To remove a stain...

of methyl-3-nitrobenzoate.

I got some on my hand during an organic lab yesterday, and although there is no concern for my health because of this, I have a penny-sized yellow spot on my knuckle and it looks silly, and I want it gone. Nothing I have tried seems to work - not household soaps, dishwashing soap, anything. In the lab I even got acetone on it, and that didn’t do anything either. So how to make it go away? Does anyone know? I know it’ll just fade away with time as the skin gets sloughed off, but until then, my hand is YELLOW! I don’t want to be yellow!

Can anyone help, or am I resigned to yellow-freakdom for the next while? :slight_smile:

I’m not familar w/methyl-3-nitrobenzoate of the top of my head and I don’t have a copy of the Merck Index handy, but a lot of chemical stains can’t be washed off.

Since you say it not a health problem (and I’d check that to your own satisfaction), be resigned to the stain sloughing off–it dosen’t take that long. I, and I’m sure other people on the board, have had the same experience.

If you want to get in touch with your feminine side, try covering the stain with some flesh colored makeup.
If you’re a He-man…try a belt sander.

I looked in an old organic lab textbook that’s on my shelf and it sounds like you were doing an eletrophilic aromatic substitution experiment, whatever, but the clean up protocol sez to neutralize with Na carbonate (probably too late) and flush the filtrate down the drain with methanol.

I don’t feel like reading the whole damn thing, and the flush the stuff down the drain thing tells you how old this is (EPA alert), but what the hell, try methanol, it can’t be as bad on your skin as acetone.

I’m just glancing at this protocol without reading fully; ask your Organic professor what to do; it’s his job to safeguard his students. And wear appropriate gloves in future labs if this a concern to you.

Yes, it was electrophilic substitution. Waste of a good two hours, if you ask me. Especially since we don’t DO anything with the product!

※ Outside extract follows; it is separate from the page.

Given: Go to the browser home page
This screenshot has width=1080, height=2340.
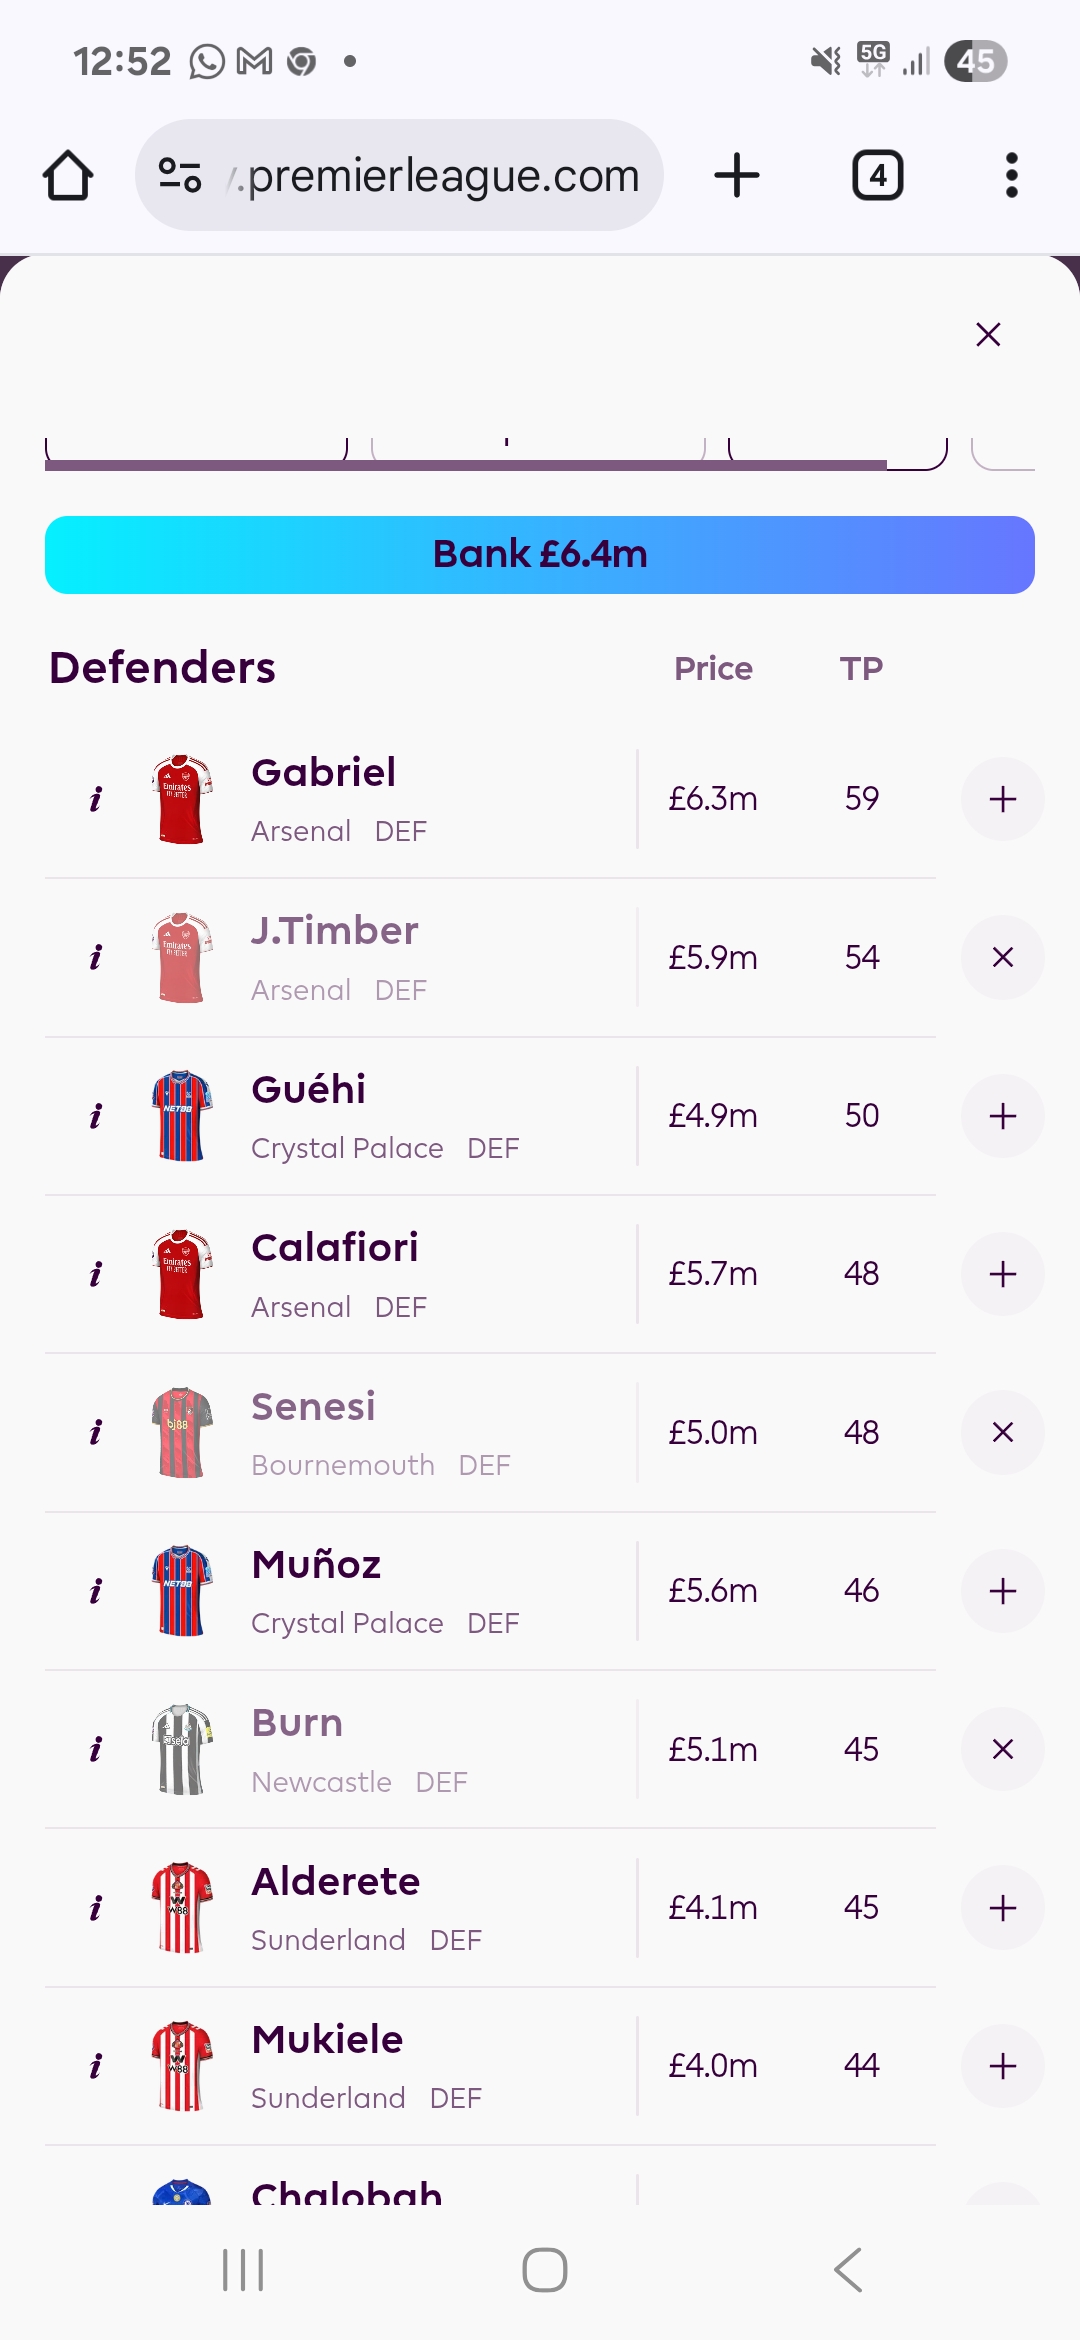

Thanks for the responses. Pretty much what I thought people would say, I suppose. I’m not really concerned about this kind of thing (not to the point of wearing gloves) and I did all the proper safety stuff to clean it. It just still left a stain. People keep asking me about it and I just thought if I could get rid of it, I wouldn’t have to say the words “organic lab” over and over again. I wonder if I can just draw on it and pretend its a tattoo…?

I think this is heading for MPSIMS…

mnemosyne
yeah, if you’re only going to take Organic once in your life and never work in a lab, then don’t sweat it.

For those of us that do work in labs with nasty chemicals, proper gloves do come in handy (pun intended).

Lemon juice works with nicotine stains, might be worth a try. Another old time remedy is made with 2 teaspoons ammonia with 1 teaspoon vegetable oil. Then add 2 tablespoons hydrogen peroxide and 1 tablespoon rain water. Bottle and store in dark place. Apply to stains. Let dry and remove by washing hands.

I once spashed some acid (nitric?) on my hand, and turned it yellow. I looked up what could be done, and I found that I could do nothing. The “stain” was actual damage to my skin cells in the epidermis just above the dermal level, with the residue of that damage left behind. This stuff, xanthic-something-or-other, was yellowish. Washing wouldn’t help, as it was several layers down. I just had to wait for my skin to shed several layers of skin, then I was back to my AWB-self. :D:D

I don’t know nothin’ about no chemicals, but if you want to slough the skin a little faster, try a paste of baking soda and a drop of lemon juice. Or, if you have it, Soft Scrub with Bleach. Rub it gently into the spot and it’ll take the top layer of skin off. If the stain goes deeper than one layer of skin, then repeat as needed – but wait a day or so in between times. You don’t want to slough a hole in your hand.

Try Freeman’s foot scrub with pumice in it. That takes off most skin stains. It’s like scrubbing with steel wool.